ページ本文 —
++++

展示会出展を社内稟議に回し決裁を仰ぐ際には、企画書をつくることが重要です。しかし、どのような内容を記載すればよいのでしょうか?企画書づくりに慣れていないと戸惑うことも多いでしょう。そこで本記事では、稟議が通りやすい展示会の企画書とはどういうものなのか?、必ず押さえておきたいポイントは何なのか?を解説します。
目次
展示会への参加時に企画書を作成する場合、「そもそもなぜ企画書が必要なのか?」を最初に考える必要があります。企画書の必要性を把握し、役割を理解することが、通る展示会の企画書作成につながります。以下では、展示会の企画書の必要性を解説します。
展示会の企画書は、展示会そのもののメリットや魅力をスムーズに伝えられる効果があります。展示会への参加によってどれほどの効果が見込めるのか、どのような成果につながるのかを明確に示せるため、社内での高評価につなげられる点が魅力です。

++++

データ部 —
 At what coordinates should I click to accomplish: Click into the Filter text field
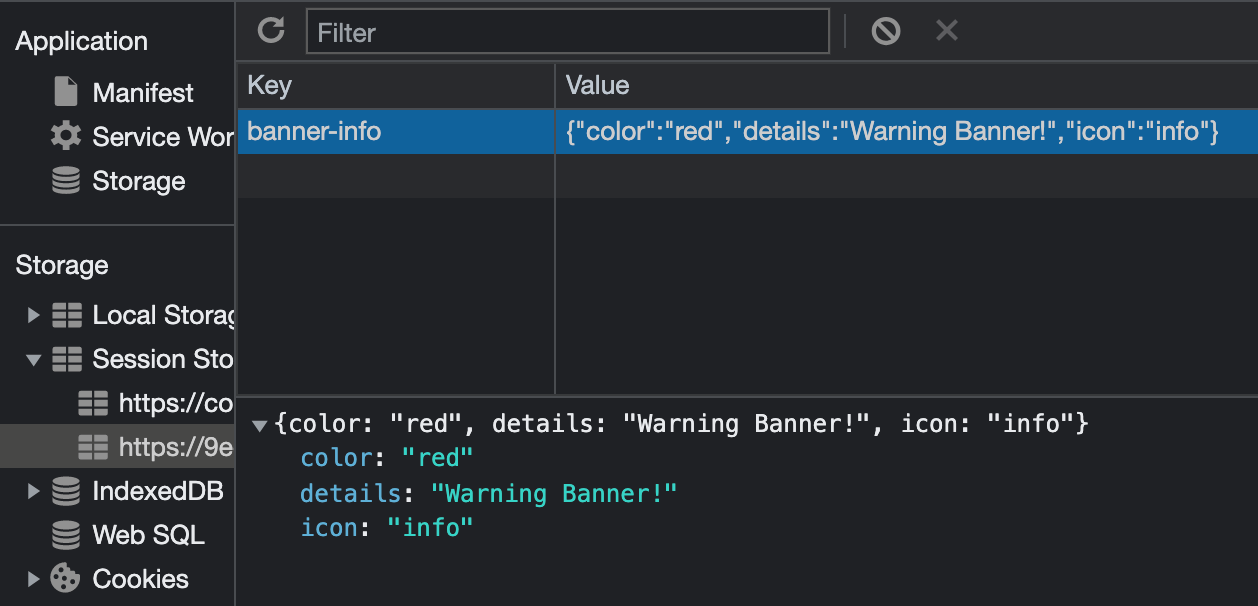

++++

取り組む課題 — 上に掲げた展示会の企画書に関する本文を、その最後の文に続けて書き継ぎなさい。

本問の解答 —
これまで展示会に参加したことがない場合、その効果に懐疑的になるケースもあります。いくら担当者が説明を重ねても、会社に展示会の魅力を伝えきれないことも多いです。そこで企画書を作成し、その特徴や期待される効果をビジネス文書で提出することが求められます。
ビジネスで一般的に使用する形式にまとめることで、展示会について正確に理解を深めてくれる可能性が高まります。何よりも正式な議題として挙げられるようになるため、本格的に参加を検討する準備を進められるでしょう。
展示会の企画書は、関連する情報を社内に共有する手段としても有効です。展示会についての情報が少ないと、どれだけその魅力を解説してもイメージがしづらくなります。具体的な展示会のイメージ像が固まらないままでは、企画を通すことは難しいでしょう。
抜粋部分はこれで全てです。